Perceptions and availability of postpartum contraception among women and health care providers following preterm birth

Summary: 
Pregnancy occurring less than six months after delivery puts women at an increased risk of preterm birth and can be prevented through use of contraception after delivery. We aimed to (a) assess factors that influence contraceptive services (counseling and provision) during prenatal, delivery, and postpartum care and (b) the preferences and experiences with contraceptive services of women with a recent preterm birth.

RAP Awardee
Heike Thiel de Bocanegra, PhD | Obstetrics, Gynecology & Reproductive Science | UCSF School of Medicine

Award Cycle: Spring 2016


Background

Pregnancy occurring less than six months after delivery puts women at an increased risk of preterm birth and can be prevented through use of contraception after delivery.

Objective

We aimed to (a) assess factors that influence contraceptive services (counseling and provision) during prenatal, delivery, and postpartum care and (b) the preferences and experiences with contraceptive services of women with a recent preterm birth.

Method

We analyzed aggregate birth data from all 18 maternity facilities in San Francisco, Alameda, and Fresno counties.

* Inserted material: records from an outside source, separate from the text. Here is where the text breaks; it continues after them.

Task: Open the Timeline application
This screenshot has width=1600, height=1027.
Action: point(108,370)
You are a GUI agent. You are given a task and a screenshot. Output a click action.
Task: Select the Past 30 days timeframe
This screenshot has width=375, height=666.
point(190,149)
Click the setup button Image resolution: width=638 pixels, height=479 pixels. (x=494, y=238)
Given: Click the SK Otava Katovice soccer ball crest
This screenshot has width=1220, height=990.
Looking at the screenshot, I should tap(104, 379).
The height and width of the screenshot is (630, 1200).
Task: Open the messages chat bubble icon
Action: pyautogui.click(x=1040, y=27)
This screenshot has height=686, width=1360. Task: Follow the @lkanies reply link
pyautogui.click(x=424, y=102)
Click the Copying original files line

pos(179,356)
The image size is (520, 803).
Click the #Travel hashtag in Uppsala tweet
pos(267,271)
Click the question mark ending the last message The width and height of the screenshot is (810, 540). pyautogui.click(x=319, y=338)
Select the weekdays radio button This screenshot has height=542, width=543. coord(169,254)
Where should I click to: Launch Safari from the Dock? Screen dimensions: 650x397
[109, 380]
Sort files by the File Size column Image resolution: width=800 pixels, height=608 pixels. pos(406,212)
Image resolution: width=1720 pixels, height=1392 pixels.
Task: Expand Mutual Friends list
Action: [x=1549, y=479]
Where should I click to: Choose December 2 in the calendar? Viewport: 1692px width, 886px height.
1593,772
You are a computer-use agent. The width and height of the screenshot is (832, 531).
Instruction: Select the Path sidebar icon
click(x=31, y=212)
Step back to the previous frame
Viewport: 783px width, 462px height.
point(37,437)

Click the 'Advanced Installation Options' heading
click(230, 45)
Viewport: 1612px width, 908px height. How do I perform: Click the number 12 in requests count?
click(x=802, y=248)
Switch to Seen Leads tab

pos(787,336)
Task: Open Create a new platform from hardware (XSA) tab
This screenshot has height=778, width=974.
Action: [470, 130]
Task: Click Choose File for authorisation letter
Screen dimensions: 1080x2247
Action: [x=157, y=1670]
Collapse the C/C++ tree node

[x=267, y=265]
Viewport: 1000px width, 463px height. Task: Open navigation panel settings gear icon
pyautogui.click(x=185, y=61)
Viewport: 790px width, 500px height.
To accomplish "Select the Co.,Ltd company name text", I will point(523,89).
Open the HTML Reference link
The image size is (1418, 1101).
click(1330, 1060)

We conducted qualitative interviews with 27 medical providers and 35 women with a preterm birth.

Results

Medical providers reported the lack of a champion to implement IUD and implant provision at Labor and Delivery, provider preference to discuss contraception at the postpartum visit, and insufficient coordination between providers to communicate women’s contraceptive choice as barriers to effective contraceptive services. In the patient interviews, five themes emerged: (1) timing and frequency of contraceptive counseling; (2) quality of patient-provider interaction; (3) prior experiences with contraception, (4) need to discuss contraception in the context of the preterm birth, age, and future pregnancies and (5) clinic barriers to contraceptive use. 

Conclusion

Postpartum contraceptive counseling needs to integrate discussions of birth spacing and childbearing plans, particularly with women who experience a preterm birth. Gaps in care coordination and provider-patient communication may lead to use of less effective or no contraceptive methods and risk of repeat pregnancies.  Findings inform projects to improve counseling and better access to family planning methods, and advocate for changes at hospitals and outpatient clinics.